Adilson Abreu Dallari (SP)
O propósito específico deste breve estudo é evidenciar as diferenças entre ilicitudes que podem, eventualmente, ser cometidas pelo Presidente da República, os correspondentes processos de apuração e as decorrentes penalidades que podem ser aplicadas, respectivamente a cada uma dessa modalidades de ilícitos. O tema será desenvolvido a partir dos princípios constitucionais relevantes para cada uma dessas situações jurídicas.
Na conhecidíssima formulação do Ministro Eros Grau, qualquer norma jurídica, para que possa ser aplicada, exige uma tarefa de interpretação de seu enunciado, para que daí se extraia o seu significado. O problema é que toda norma comporta uma pluralidade de interpretações, cabendo ao intérprete buscar a melhor intepretação possível ou seja, aquela que tributar maior acatamento aos princípios jurídicos albergados no sistema normativo. Conforme a clássica lição do saudoso GERALDO ATALIBA (falecido há 20 anos, no dia da República, em 15 de novembro de 1995), em sua notável monografia sobre "República e Constituição" (RT, São Paulo, 1985), os princípios constitucionais, por sua importância, servem exatamente para orientar a interpretação e a aplicação de toda e qualquer norma, pois eles expressam "a substância última do querer popular, seus objetivos e desígnios, as linhas mestras da legislação, da administração e da jurisdição. Por estas não podem ser contrariados têm que ser prestigiados até as últimas consequências. "
Entre os princípios constitucionais mais relevantes, para os fins deste estudo, está o princípio republicano, que permite uma copiosa gama de implicações e decorrências, mas que, no tocante à responsabilidade por ilícitos, fica mais nítido quando comparado com a Constituição Imperial, de 1824, Art. 99, por força do qual, o soberano era inviolável e sagrado, não estando sujeito a responsabilidade alguma. Na Constituição republicana, o Presidente tem um mandato temporário e está necessariamente sujeito a responsabilidade por seus atos.
Na República, qualquer pessoa que exerça, de alguma forma, uma parcela de poder, estará sempre sujeita a ser responsabilizada: poder e responsabilidade são inseparáveis não existe imunidade. O Presidente da República é um cidadão, como qualquer outro, que recebeu, do povo, um mandato. Assim, como qualquer cidadão, pode ser responsabilizado pelos ilícitos que cometer, porém, por ser titular de mandato popular, desfruta de condições especiais no tocante à apuração e o julgamento do eventual ilícito, na forma da legislação que disciplina cada específica infração.

__O QUE PRODUZIR__: No trecho sobre a responsabilidade do Presidente da República, o que estabelecia o Art. 99 da Constituição Imperial de 1824 a respeito do soberano?

__DADOS DISPONÍVEIS__:
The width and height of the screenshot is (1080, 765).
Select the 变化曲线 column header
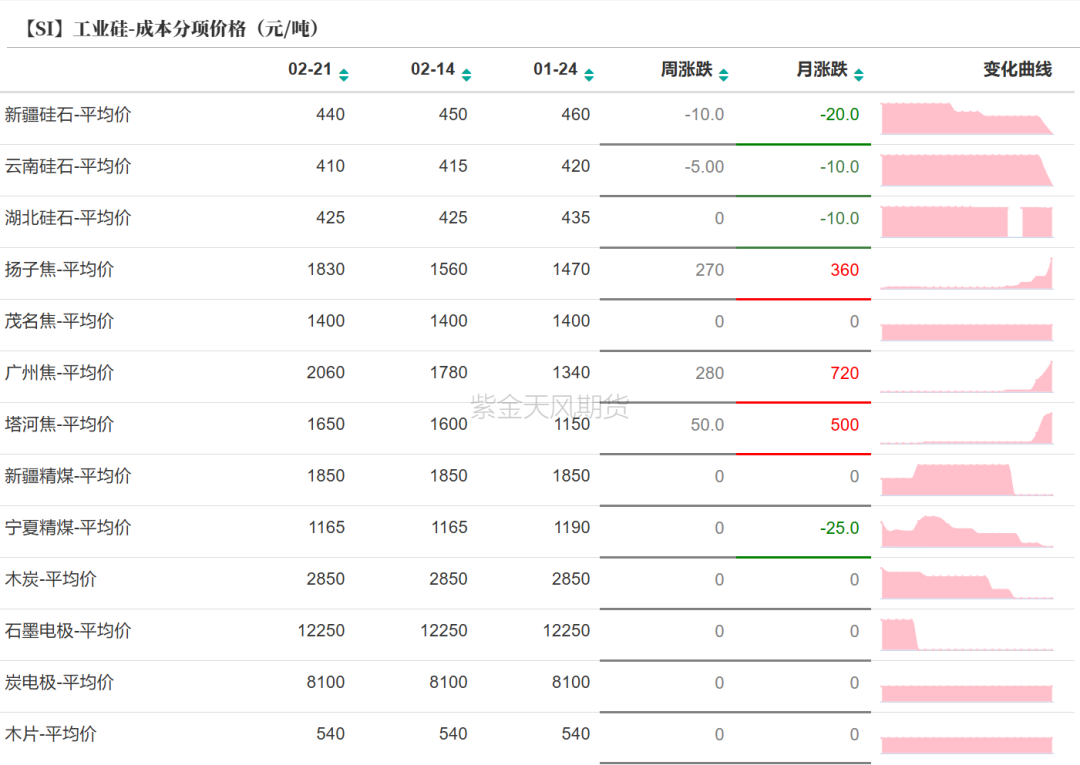coord(1017,70)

__RESPOSTA MODELO__: O soberano era inviolável e sagrado, não estando sujeito a responsabilidade alguma.